The slow road to community and private sector participation
Veterinary medicine in developing countries has changed over the last 25 years. Fiscal crisis and structural adjustment in the 1980s meant that highly subsidised, state-led animal health services could not survive.
The transition from state-led to private veterinary practices was faster than expected. With dramatically reduced state funds for pharmaceuticals, and the real value of their salaries in steep decline, veterinarians (vets) and other animal health practitioners quickly required producers to pay for services, often informally.
This has left several unresolved issues regarding the provision of veterinary services to poor livestock keepers. Studies in Africa and India demonstrate that:
- Poor people usually have better access to services when there are realistic charges. This is partly because animal health practitioners have a direct incentive to increase their work, but also because poor people lack the power or influence to access highly subsidised government services.
- Transport costs (both for practitioners and customers) are usually higher than professional veterinary fees.
- Access to veterinary care is a much bigger constraint than cost, especially in remote areas.
Vets and para-professionals
An important issue, which remains unresolved, is who should provide privatised services. The economic value of most smallholder production is too low to justify the fees of fully qualified vets; besides, they rarely want to live in the remote areas where some livestock keepers operate.
Research in Senegal and Uganda indicates that Community Animal Health Workers work best in supportive relationships with vets or near-professionals, who provide training, pharmaceuticals, oversight and help through referrals
In poor or remote areas, 'para-professionals' are usually the most economically viable option. Para-professionals range from 'near-professionals' with one to three years of college-based veterinary education, to Community Animal Health Workers (CAHWs), who may have less than six months training. Near-professionals usually work in areas of higher population density (especially with dairy animals); CAHWs tend to work in the less dense, poorest regions.

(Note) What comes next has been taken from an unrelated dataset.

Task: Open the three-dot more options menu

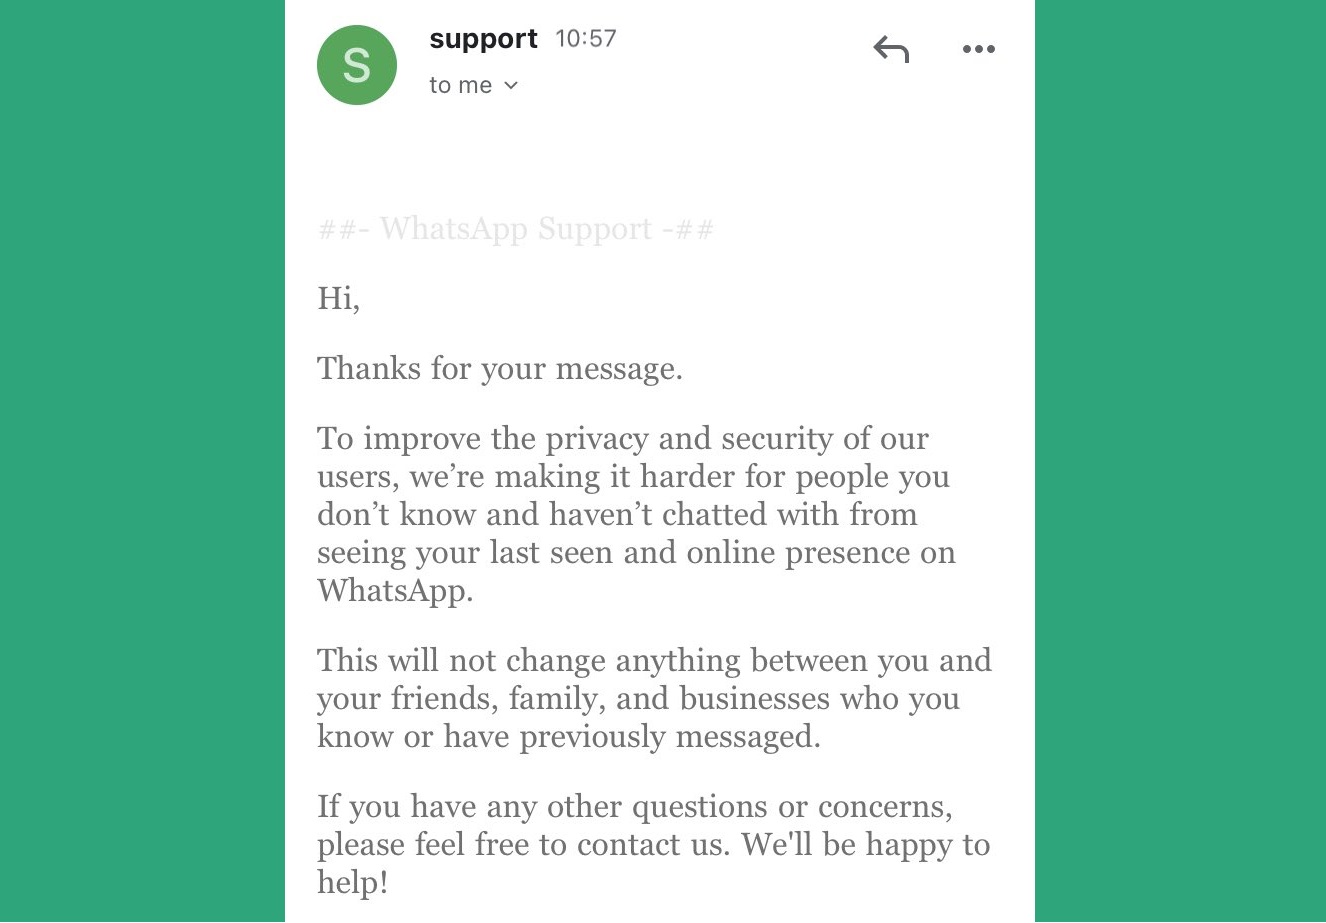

Our research in Senegal and Uganda indicates that CAHWs work best in supportive relationships with vets (or at least near-professionals), who provide training, pharmaceuticals, oversight and help through referrals. Without these referrals, vets feel that the integrity and survival of their profession is threatened and strive to keep legal recognition to themselves and near-professionals. This leaves poorer, more isolated livestock keepers without services.
Veterinary public goods
A further challenge concerns the funding of veterinary public goods. These goods include disease surveillance and control, and the certification of livestock and livestock products for human consumption and/or international trade. Poorer producers will not pay for these, because the benefits are indirect, but international regulations require state vets to supervise these activities.

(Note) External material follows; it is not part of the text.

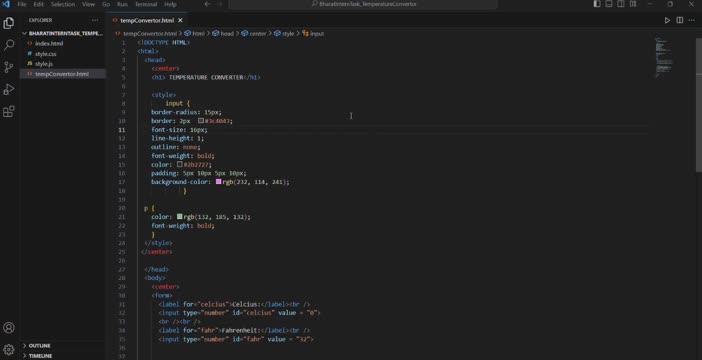Image resolution: width=702 pixels, height=360 pixels.
Task: Expand the TIMELINE section
Action: (40, 356)
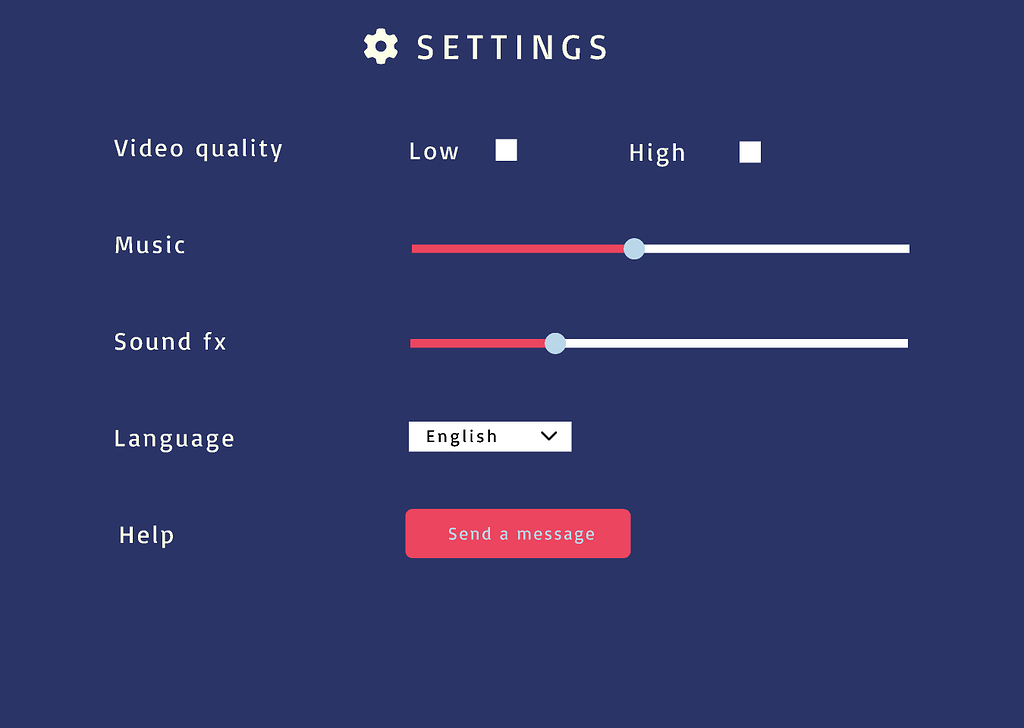Check the High video quality box

pyautogui.click(x=750, y=151)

For many public goods tasks, it makes economic sense for governments to contract private vets and near-professionals to supervise CAHWs to carry out the tasks. This approach, common in several developed countries (such as Sweden), benefits from the relative efficiency of the private sector. It also strengthens the viability of higher-end private practices, building useful relationships between them and CAHWs. This approach has rarely been used in developing countries, however; donors have tended to promote private vets, CAHWs and state services as independent, rather than as an integrated system.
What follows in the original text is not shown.